[Dataset entries]
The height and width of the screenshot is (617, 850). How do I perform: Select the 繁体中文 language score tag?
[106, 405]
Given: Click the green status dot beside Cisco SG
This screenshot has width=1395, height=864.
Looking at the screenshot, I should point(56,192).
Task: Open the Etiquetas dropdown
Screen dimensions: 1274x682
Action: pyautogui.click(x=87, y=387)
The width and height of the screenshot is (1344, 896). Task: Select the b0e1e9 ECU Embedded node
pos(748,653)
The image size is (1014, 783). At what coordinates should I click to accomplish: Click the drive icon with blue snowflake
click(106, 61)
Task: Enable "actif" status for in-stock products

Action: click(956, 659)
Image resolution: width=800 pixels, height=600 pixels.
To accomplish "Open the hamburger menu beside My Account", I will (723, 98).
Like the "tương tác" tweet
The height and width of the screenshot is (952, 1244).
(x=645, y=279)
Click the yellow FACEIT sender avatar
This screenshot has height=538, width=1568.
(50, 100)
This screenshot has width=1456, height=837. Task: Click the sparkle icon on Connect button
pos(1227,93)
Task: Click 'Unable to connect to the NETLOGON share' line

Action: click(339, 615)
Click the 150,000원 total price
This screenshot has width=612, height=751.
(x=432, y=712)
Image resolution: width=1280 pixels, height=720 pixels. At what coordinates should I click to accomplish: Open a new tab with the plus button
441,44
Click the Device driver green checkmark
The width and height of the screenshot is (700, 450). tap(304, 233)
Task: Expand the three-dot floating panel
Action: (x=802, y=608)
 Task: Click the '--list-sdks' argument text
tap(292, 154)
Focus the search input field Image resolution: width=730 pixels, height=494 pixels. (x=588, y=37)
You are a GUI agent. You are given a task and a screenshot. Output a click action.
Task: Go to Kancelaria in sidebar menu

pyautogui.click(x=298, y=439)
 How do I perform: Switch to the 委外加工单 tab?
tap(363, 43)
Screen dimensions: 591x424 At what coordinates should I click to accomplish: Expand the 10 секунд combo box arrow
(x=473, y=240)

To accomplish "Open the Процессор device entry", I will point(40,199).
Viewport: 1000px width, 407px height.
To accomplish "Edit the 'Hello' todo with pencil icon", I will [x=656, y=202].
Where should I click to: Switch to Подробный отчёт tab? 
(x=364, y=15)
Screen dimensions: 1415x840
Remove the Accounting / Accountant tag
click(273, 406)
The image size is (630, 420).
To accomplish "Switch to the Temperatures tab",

Directions:
Each entry above is to be written out exactly.

Result of this task:
The height and width of the screenshot is (617, 850). How do I perform: Select the 繁体中文 language score tag?
[106, 405]
Given: Click the green status dot beside Cisco SG
This screenshot has width=1395, height=864.
Looking at the screenshot, I should point(56,192).
Task: Open the Etiquetas dropdown
Screen dimensions: 1274x682
Action: pyautogui.click(x=87, y=387)
The width and height of the screenshot is (1344, 896). Task: Select the b0e1e9 ECU Embedded node
pos(748,653)
The image size is (1014, 783). At what coordinates should I click to accomplish: Click the drive icon with blue snowflake
click(106, 61)
Task: Enable "actif" status for in-stock products

Action: click(956, 659)
Image resolution: width=800 pixels, height=600 pixels.
To accomplish "Open the hamburger menu beside My Account", I will (723, 98).
Like the "tương tác" tweet
The height and width of the screenshot is (952, 1244).
(x=645, y=279)
Click the yellow FACEIT sender avatar
This screenshot has height=538, width=1568.
(50, 100)
This screenshot has width=1456, height=837. Task: Click the sparkle icon on Connect button
pos(1227,93)
Task: Click 'Unable to connect to the NETLOGON share' line

Action: click(339, 615)
Click the 150,000원 total price
This screenshot has width=612, height=751.
(x=432, y=712)
Image resolution: width=1280 pixels, height=720 pixels. At what coordinates should I click to accomplish: Open a new tab with the plus button
441,44
Click the Device driver green checkmark
The width and height of the screenshot is (700, 450). tap(304, 233)
Task: Expand the three-dot floating panel
Action: (x=802, y=608)
 Task: Click the '--list-sdks' argument text
tap(292, 154)
Focus the search input field Image resolution: width=730 pixels, height=494 pixels. (x=588, y=37)
You are a GUI agent. You are given a task and a screenshot. Output a click action.
Task: Go to Kancelaria in sidebar menu

pyautogui.click(x=298, y=439)
 How do I perform: Switch to the 委外加工单 tab?
tap(363, 43)
Screen dimensions: 591x424 At what coordinates should I click to accomplish: Expand the 10 секунд combo box arrow
(x=473, y=240)

To accomplish "Open the Процессор device entry", I will point(40,199).
Viewport: 1000px width, 407px height.
To accomplish "Edit the 'Hello' todo with pencil icon", I will [x=656, y=202].
Where should I click to: Switch to Подробный отчёт tab? 
(x=364, y=15)
Screen dimensions: 1415x840
Remove the Accounting / Accountant tag
click(273, 406)
The image size is (630, 420).
To accomplish "Switch to the Temperatures tab",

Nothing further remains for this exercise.